COS’È LA STRATEGIA ITALIANA PER LA BANDA ULTRALARGA

Di Strategia Italiana per la Banda Ultralarga se ne parla da ben prima del governo emergenziale di Mario Draghi: fu finalizzata nel marzo 2015, al fine di ridurre il gap infrastrutturale e di mercato esistente, attraverso la creazione di condizioni più favorevoli allo sviluppo integrato delle infrastrutture di telecomunicazione fisse e mobili. Un gap interno al Paese ma che divideva soprattutto l’Italia dal resto d’Europa, molto più connessa.

ITALIA A 1 GIGA ANCORA FERMO

Esattamente un anno fa, nel maggio del ’21, era stato fatto l’ultimo tagliando, con la presentazione della Strategia Italiana per la Banda Ultralarga rinominata “Verso la Gigabit Society”. Ora un gruppo di lavoro interministeriale istituito su iniziativa del sottosegretario alla presidenza del Consiglio con delega all’Innovazione, Alessio Butti, avrà il compito di fare un aggiornamento dell’aggiornamento.

In realtà quel piano ha faticato a decollare. Ancora fermo al palo “Italia a 1 Giga” del luglio del 2021, che come il nome lascia intendere ha l’obiettivo di promuovere, attraverso l’intervento pubblico, investimenti in reti a banda ultralarga che consentano di garantire a tutti gli utenti una velocità di connessione in linea con gli obiettivi europei della Gigabit society e del Digital Compass.

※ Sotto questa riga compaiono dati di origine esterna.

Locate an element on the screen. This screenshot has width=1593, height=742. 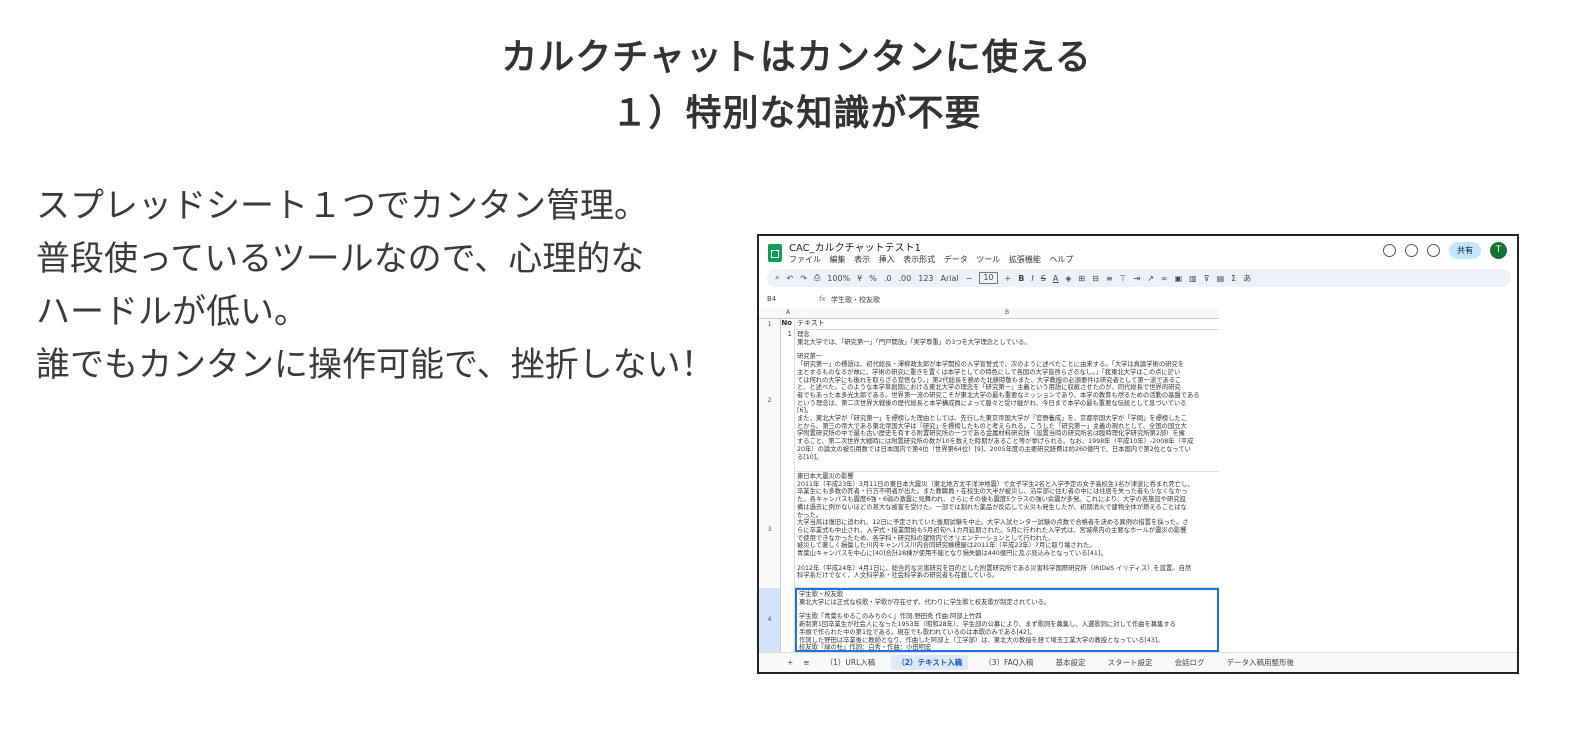
fill-color-icon: ◈ is located at coordinates (1068, 278).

Italia a 1 Giga è solo il primo dei piani di intervento pubblico della Strategia italiana per la Banda Ultra Larga – Verso la Gigabit Society (PDF), in attuazione del Piano Nazionale di Ripresa e Resilienza (PNRR), e prevede uno stanziamento di circa 3,8 miliardi di euro. E fa sorridere che sia rimasto bloccato, se si pensa che nel piano Colao di contro si parlava già del piano per una Italia a 5G.

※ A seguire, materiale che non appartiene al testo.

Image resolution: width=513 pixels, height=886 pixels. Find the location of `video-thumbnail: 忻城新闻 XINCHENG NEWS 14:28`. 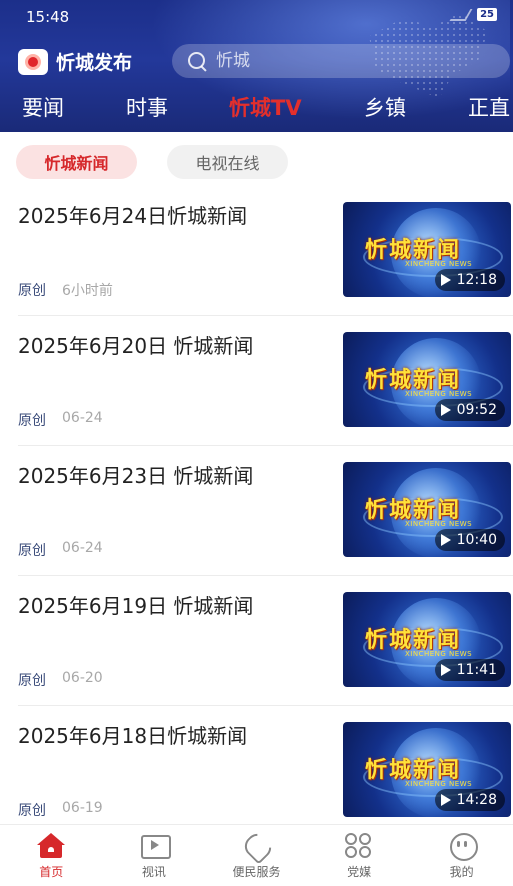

Non a caso, scrivono oggi sul Sole 24 Ore, in quel di Palazzo Chigi si è iniziato a riflettere sul reindirizzamento di 900 milioni per progetti sul 5G e di 600 milioni per altre iniziative, ma senza più riconoscere agli aggiudicatari gli extracosti per l’aumento delle materie prime come era stato previsto dal decreto Aiuti-ter (Tim e Open Fiber gli operatori più interessati).

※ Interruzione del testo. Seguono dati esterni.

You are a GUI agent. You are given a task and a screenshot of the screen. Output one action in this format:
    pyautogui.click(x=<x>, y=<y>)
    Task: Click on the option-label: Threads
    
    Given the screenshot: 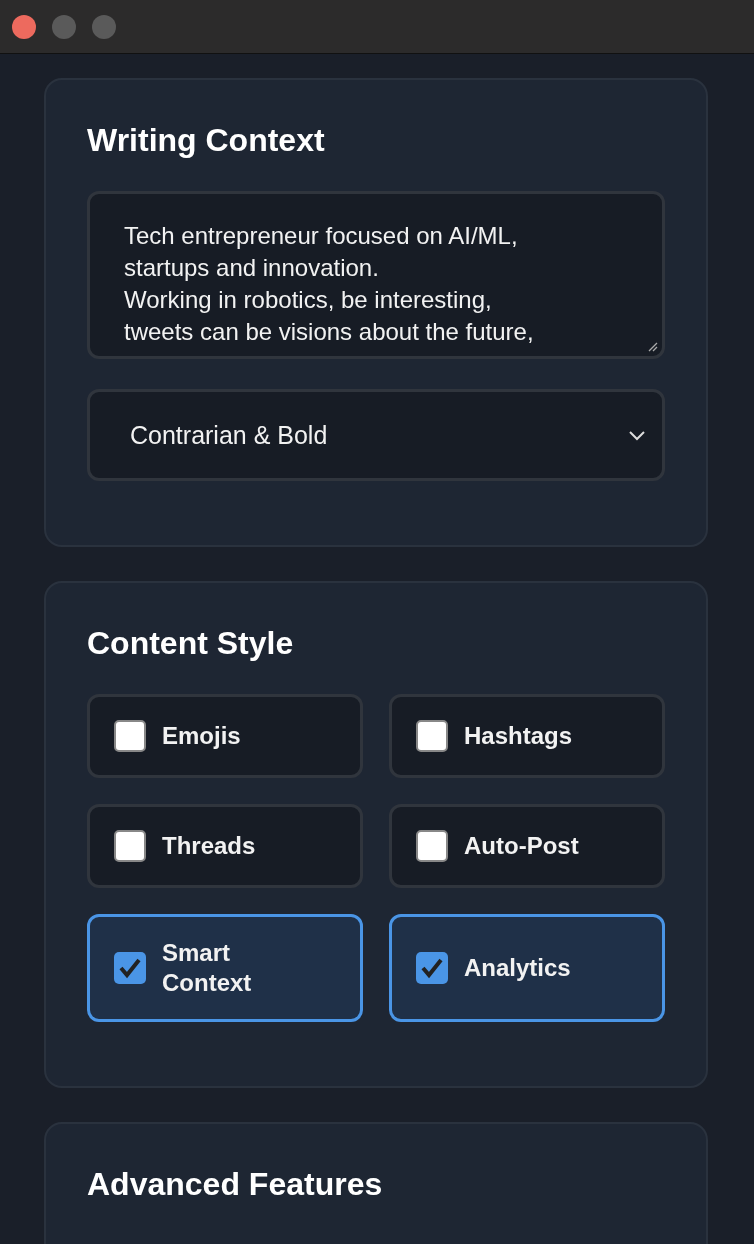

E sempre il quotidiano di Confindustria sottolinea quell’emendamento al decreto Pnrr-3, fresco di approvazione in commissione Bilancio del Senato che riconosce agli appaltatori delle tre principali gare del Pnrr – Italia a 1 Giga, backhauling per le antenne 5G e copertura 5G nelle aree remote – il diritto di ricevere dalla stazione appaltante un’anticipazione del 20% sull’importo dei contratti entro 15 giorni dall’avvio dell’esecuzione, soddisfacendo quindi quella sete di liquidi lamentata dai diretti interessati.